**What you will do:**
For the word "computer", give the number of lines in these entries that contain it, with nothing else.

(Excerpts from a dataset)
──────────────────────────────
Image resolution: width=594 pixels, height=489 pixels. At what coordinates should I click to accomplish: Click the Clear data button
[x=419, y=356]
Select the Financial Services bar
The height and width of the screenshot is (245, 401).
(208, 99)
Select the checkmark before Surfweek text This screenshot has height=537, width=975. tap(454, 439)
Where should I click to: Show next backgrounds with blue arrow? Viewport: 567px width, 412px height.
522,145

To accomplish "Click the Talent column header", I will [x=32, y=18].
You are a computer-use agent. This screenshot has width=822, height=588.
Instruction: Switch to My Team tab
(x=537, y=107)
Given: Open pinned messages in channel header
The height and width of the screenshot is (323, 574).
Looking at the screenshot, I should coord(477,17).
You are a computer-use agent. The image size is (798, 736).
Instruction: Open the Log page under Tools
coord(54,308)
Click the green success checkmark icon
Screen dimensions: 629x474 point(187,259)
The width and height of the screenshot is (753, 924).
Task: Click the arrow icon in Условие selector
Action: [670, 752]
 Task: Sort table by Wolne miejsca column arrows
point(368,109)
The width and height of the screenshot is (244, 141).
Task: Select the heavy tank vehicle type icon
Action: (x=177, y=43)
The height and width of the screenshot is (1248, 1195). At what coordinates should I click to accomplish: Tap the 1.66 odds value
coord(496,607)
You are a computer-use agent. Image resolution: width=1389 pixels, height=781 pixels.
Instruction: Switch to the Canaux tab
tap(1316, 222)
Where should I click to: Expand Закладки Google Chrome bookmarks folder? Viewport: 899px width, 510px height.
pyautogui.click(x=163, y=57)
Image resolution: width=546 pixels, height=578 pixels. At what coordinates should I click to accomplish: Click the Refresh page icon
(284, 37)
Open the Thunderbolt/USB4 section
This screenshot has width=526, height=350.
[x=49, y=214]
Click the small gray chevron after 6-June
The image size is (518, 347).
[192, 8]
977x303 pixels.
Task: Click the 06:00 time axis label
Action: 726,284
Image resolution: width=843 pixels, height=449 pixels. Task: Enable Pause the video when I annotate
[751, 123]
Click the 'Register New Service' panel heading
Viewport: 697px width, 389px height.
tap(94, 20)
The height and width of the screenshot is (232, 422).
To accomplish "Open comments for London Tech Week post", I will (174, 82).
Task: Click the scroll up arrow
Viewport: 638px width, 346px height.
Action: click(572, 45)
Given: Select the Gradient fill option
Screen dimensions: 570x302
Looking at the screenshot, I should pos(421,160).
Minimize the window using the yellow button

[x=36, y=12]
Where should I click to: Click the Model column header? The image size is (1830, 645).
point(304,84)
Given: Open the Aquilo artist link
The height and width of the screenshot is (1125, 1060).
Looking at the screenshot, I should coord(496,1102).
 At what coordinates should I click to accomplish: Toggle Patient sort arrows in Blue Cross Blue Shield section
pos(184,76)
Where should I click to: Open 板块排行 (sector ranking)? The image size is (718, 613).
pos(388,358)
──────────────────────────────
**Solution below:**
3